The Cyropaedia, sometimes spelled Cyropedia, is a partly fictional biography of Cyrus the Great, the founder of Persia's Achaemenid Empire. It was written around 370 BC by Xenophon, the Athenian-born soldier, historian, and student of Socrates. The Latinized title Cyropaedia derives from the Greek Kúrou paideía (), meaning "The Education of Cyrus". Aspects of it would become a model for medieval writers of the genre mirrors for princes. In turn, the Cyropaedia strongly influenced the most well-known but atypical of these, Machiavelli's The Prince, which fostered the rejection of medieval political thinking and development of modern politics.

Format

In substance, the Cyropaedia is a narrative describing the education of the ideal ruler. It has been interpreted as an early novel, a biography, and a manifesto on leadership. The work is intended to communicate political and moral instruction to its audience, most of whom would have been Athenian elites.

While most scholars note that Xenophon did not write it as a historical text, the Cyropaedia does not fit into any known classical genre, only somewhat resembling an early novel. Its validity as a source of Achaemenid history has been repeatedly questioned, and numerous descriptions of events or persons have been found inaccurate.

Despite its limitations, it has been argued that the Cyropaedia provides a glimpse of Cyrus the Great's character. It gives an artistic portrayal of Cyrus, which, according to some, could not have been so positive without a historical memory of good leadership. Xenophon (c. 431 – 355 BC) was not a contemporary of Cyrus (c. 580 – 530 BC) and it is likely that some of his information about Persia was based on events that occurred at the later Achaemenid court. Xenophon had visited such as one of the "Ten Thousand" Greek soldiers who fought on the losing side of a Persian civil war, which he recounted in his Anabasis.

Content

Book One
The first book's opening states that it began as a reflection about why some rulers are willingly obeyed and others are not. Everywhere, the author observes, humans fail to obey their rulers; the one exception is Cyrus the Great, a man who inspired obedience.

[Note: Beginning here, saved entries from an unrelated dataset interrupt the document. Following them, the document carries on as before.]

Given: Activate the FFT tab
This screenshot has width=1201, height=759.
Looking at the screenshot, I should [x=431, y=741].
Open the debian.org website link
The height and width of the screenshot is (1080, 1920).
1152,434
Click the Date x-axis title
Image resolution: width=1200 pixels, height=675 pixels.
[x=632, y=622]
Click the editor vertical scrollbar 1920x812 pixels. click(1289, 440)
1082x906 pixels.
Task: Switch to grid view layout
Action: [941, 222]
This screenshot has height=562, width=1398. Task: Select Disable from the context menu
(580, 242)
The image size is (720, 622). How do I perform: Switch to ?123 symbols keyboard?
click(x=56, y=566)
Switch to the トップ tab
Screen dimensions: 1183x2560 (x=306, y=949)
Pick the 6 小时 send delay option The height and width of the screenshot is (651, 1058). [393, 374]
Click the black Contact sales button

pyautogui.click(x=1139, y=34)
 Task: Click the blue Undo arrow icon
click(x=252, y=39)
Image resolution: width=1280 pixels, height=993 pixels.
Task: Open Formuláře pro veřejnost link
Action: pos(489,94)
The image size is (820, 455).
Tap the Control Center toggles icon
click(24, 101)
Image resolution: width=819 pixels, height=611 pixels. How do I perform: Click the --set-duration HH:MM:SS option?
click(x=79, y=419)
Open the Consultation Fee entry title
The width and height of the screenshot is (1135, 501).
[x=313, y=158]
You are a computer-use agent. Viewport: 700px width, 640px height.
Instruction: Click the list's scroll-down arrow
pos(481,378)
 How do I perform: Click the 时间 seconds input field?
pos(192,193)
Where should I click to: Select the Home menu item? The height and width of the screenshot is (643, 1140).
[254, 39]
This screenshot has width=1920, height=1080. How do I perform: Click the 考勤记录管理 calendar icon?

A list of Cyrus's conquests follows, and the author seeks to understand why his subjects obeyed him "willingly." The work narrates his entire life, with only the first of eight books concerning the actual education of Cyrus.

The first book is devoted to Cyrus's descent, education, and stay at the court of his maternal grandfather, the Median dynast Astyages. Scholars have noted that Xenophon's description of pre-imperial Persian education is unusual and appears to be based upon the traditions of Sparta: the subject of Xenophon's other work the Constitution of the Lacedaemonians.

Books Two to Seven
Books two to seven cover Cyrus's life as a Median vassal on his path to establishing the world's largest empire. In these books, Cyrus is upheld as an example of classical virtue, but also uses what are now known as Machiavellian tactics. He proves a faithful vassal to the Medes, initially acting as a general to defend them from the more powerful and assertive Babylonian empire. He does so by cultivating alliances with nations such as the Chaldeans, Hyrcanians, Cadusians, Saka, and Susians. The remaining allies of Babylon include many nations of Asia Minor, as well as a corps of Egyptian infantry. Croesus of Lydia acts as general in the two powers' final field battle. Cyrus then returns with an increasingly international army to conquer Babylon. He is able to avoid a long siege by deflecting the course of the river through it, then sending soldiers in over the dry bed during a festival night. The claim that Babylon was conquered on the night of a festival by diverting the Euphrates River from its channel is also made by Herodotus (1.191).

Book Eight 
Book eight is a sketch of Cyrus' kingship and his views of monarchy.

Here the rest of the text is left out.